## Excerpted passage
============
Providers, networks, bigger IFA firms and smaller high street outfits are engaged in a whirlwind of ...
Providers, networks, bigger IFA firms and smaller high street outfits are engaged in a whirlwind of acquisitions, bid speculation and jostling ahead of regulatory changes that the FSA says it will implement to bring about depolarisation.
However, the central question for every potential buyer or seller of IFA businesses remains the same: just how much is an IFA worth?
Deals are often shrouded in secrecy because most IFA firms are privately held, but the actions of publicly-listed firms give some insight into valuations.
In the past week acquisitions were announced by Berkely Berry Birch and Inter-Alliance, but they came with significantly different valuations.
BBB bought Professional Financial Solutions for £1.53m in cash and shares. This gave it 17 IFAs working in Huddersfield and Camberly. Roughly dividing that sum by the number of IFAs - a calculation that excludes the value of any administration or other staff and any infrastructure, etc. - means each one was valued at just more than £88,000.
Inter-Alliance bought Heartland Independent Advisers for £2.5m, consisting of £0.75m in cash up front plus additional milestone payments. The main caveate is that at least 25 advisers must sign up with IAL, bringing commission of at least £60,000 each. Assuming the 25 do stay, the full price values each IFA at £100,000 - again, according to the same rough calculation applied to the BBB deal.
============
## Directive 1
Decide whether each statement agrees with the passage on IFA valuations: (a) Berkely Berry Birch paid £1.53m for Professional Financial Solutions; (b) Inter-Alliance paid the entire £2.5m for Heartland Independent Advisers in cash up front; (c) most IFA firms are publicly listed. Answer yes or no for each, and quote the deciding words.
## Directive 2
Proceed with the passage on IFA valuations, starting after its final sentence.
============
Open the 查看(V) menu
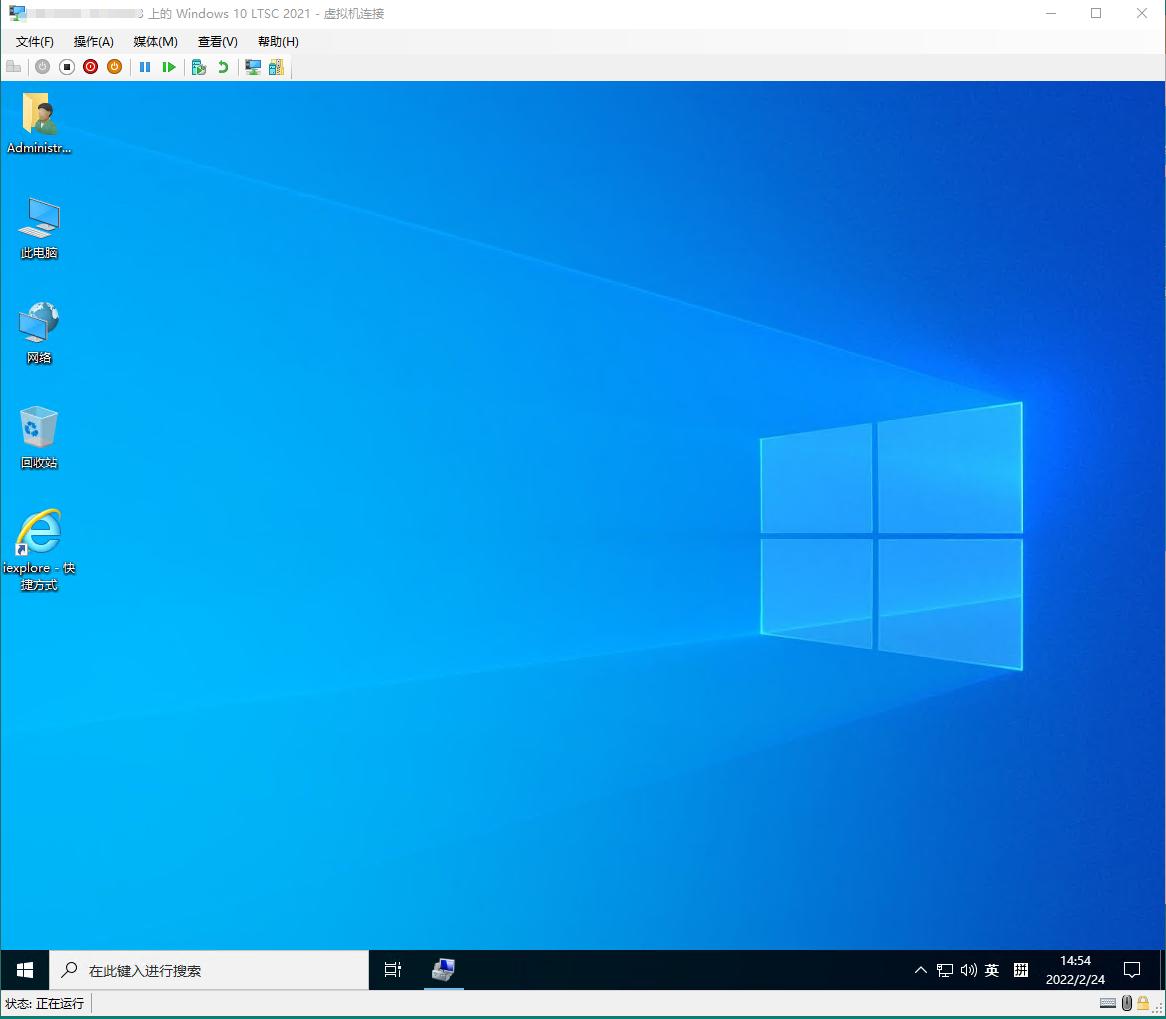(x=217, y=42)
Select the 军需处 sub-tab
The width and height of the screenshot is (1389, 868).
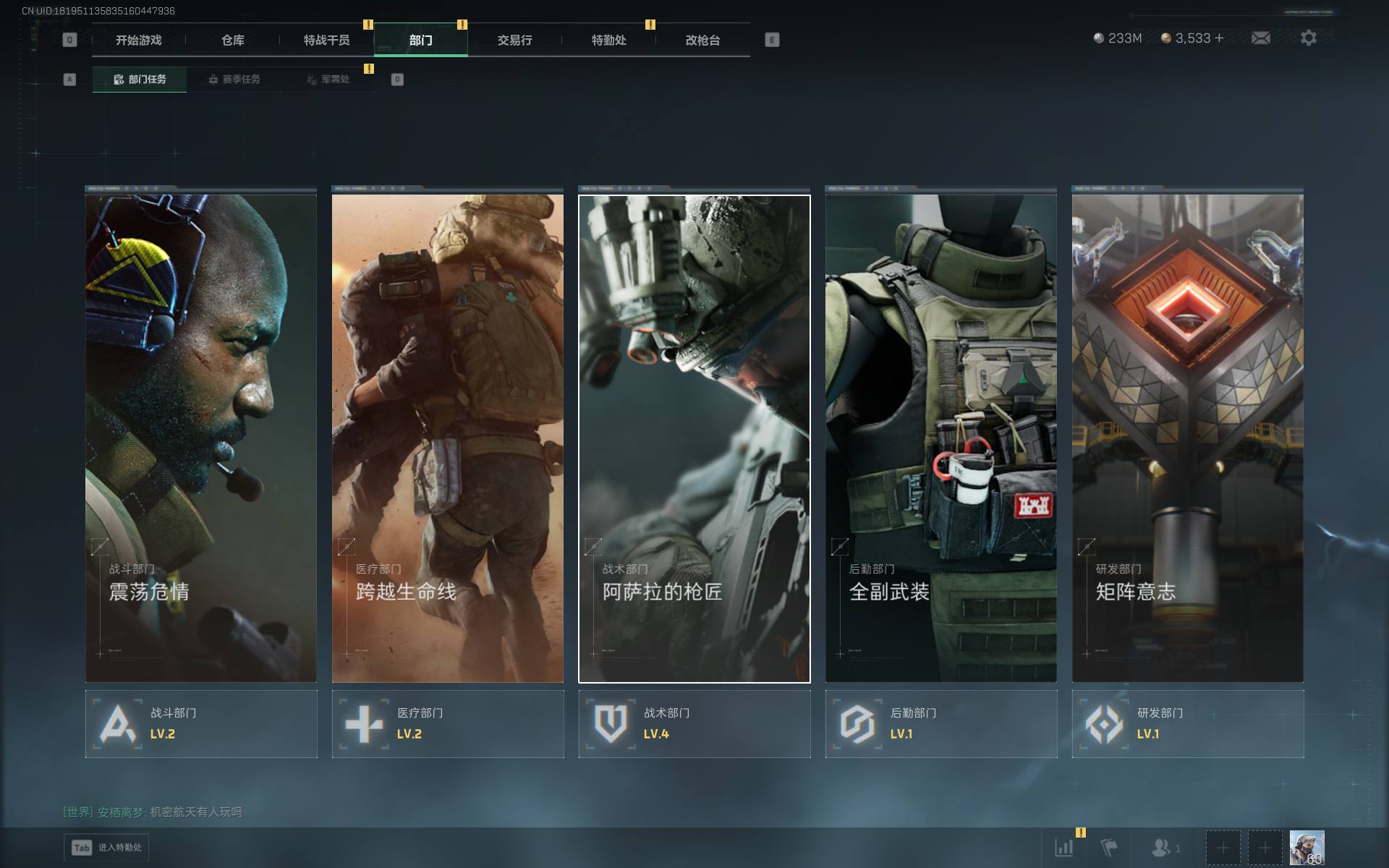tap(328, 80)
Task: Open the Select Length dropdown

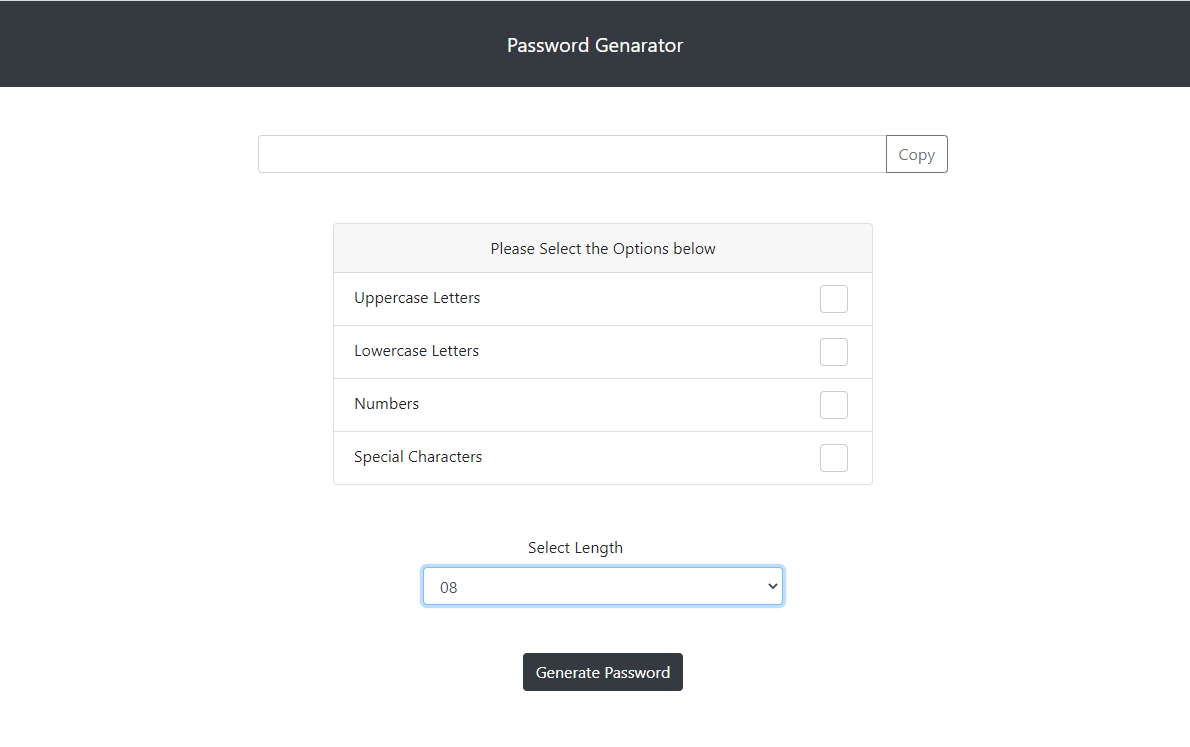Action: click(x=602, y=587)
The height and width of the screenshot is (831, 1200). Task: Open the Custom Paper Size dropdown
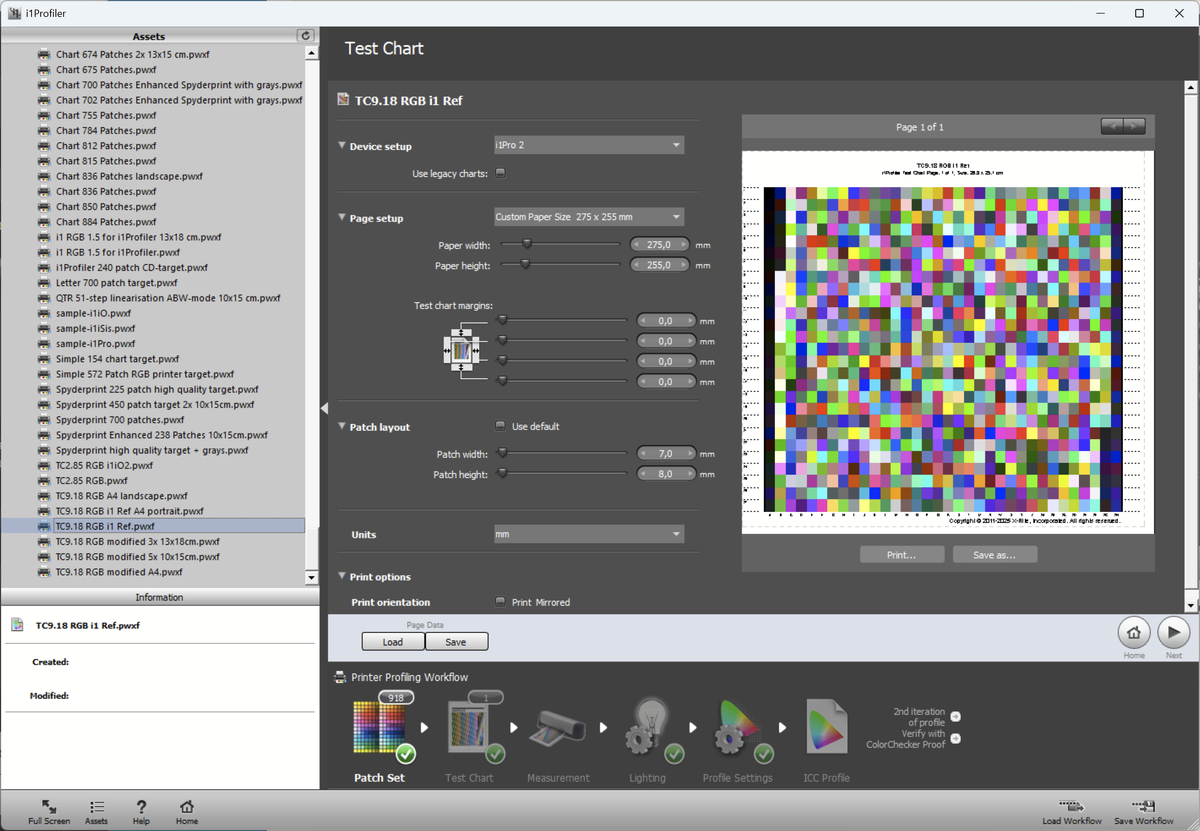coord(589,217)
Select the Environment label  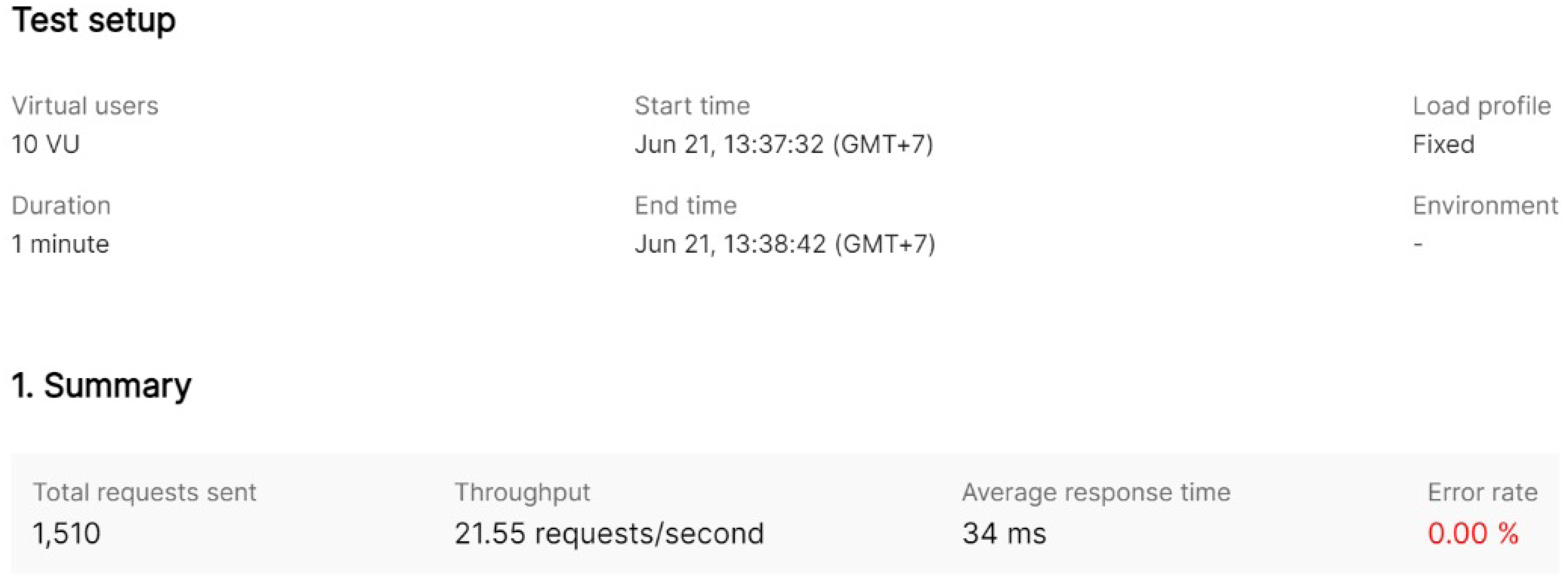coord(1485,206)
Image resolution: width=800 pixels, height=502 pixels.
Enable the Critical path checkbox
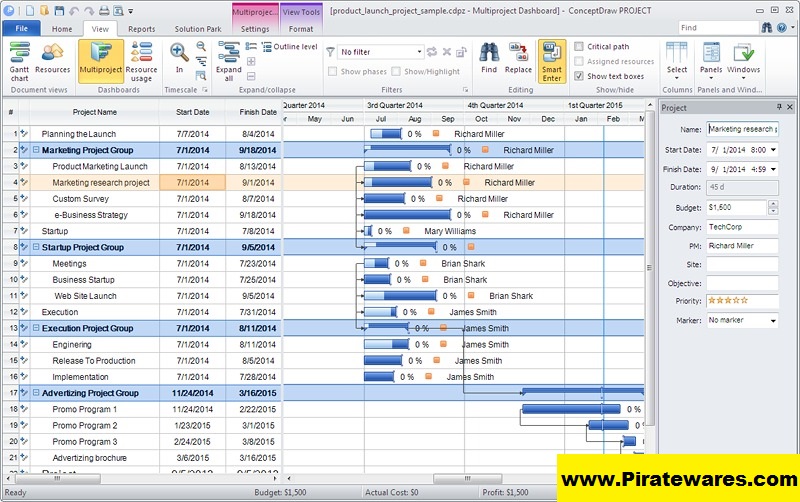(x=580, y=47)

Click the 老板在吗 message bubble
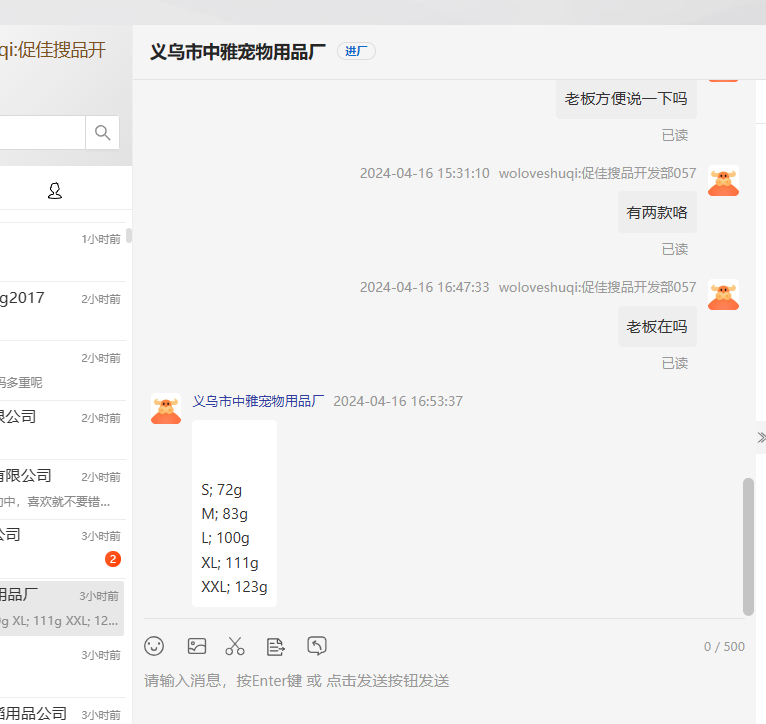[x=657, y=327]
============
## Task result 1
(a) Yes: "BBB bought Professional Financial Solutions for £1.53m in cash and shares."
(b) No: "consisting of £0.75m in cash up front plus additional milestone payments."
(c) No: "most IFA firms are privately held"

## Task result 2
The difference in valuations of IFAs between the BBB and IAL deals is 12%.
That might not seem like much given the different sizes of the businesses being taken over, levels of profitability, etc. However, it should not be forgotten that deals struck now are done in the midst of a savage stock market downturn.
About two years ago, in November 2001, Germany's biggest IFA group AWD bought Thompson's, the UK's 10th biggest IFA at the time.
The deal was valued at €51m (£32m) in cash, for which AWD got 140 advisers, according to information released at the time, which would value each IFA at more than £228,000.
That is a clear premium of more than 100% compared to either the BBB or IAL deals.
Since that deal ADW's share price has dropped from €33 to €10, despite boasting of a €500m cash pile available for deals following the purchase of Thompson's.
During the same time BBB's share price has dropped from about 118p to 40p, while IAL's has dropped from 90p to 70p - albeit with a rise to 122.5p in between.
One inference is that with market valuations of listed IFAs themselves being dumped by the market, it makes no sense for these same firm's to pay over the odds for IFAs who are in any case feeling the squeeze from changes to the regulatory regime.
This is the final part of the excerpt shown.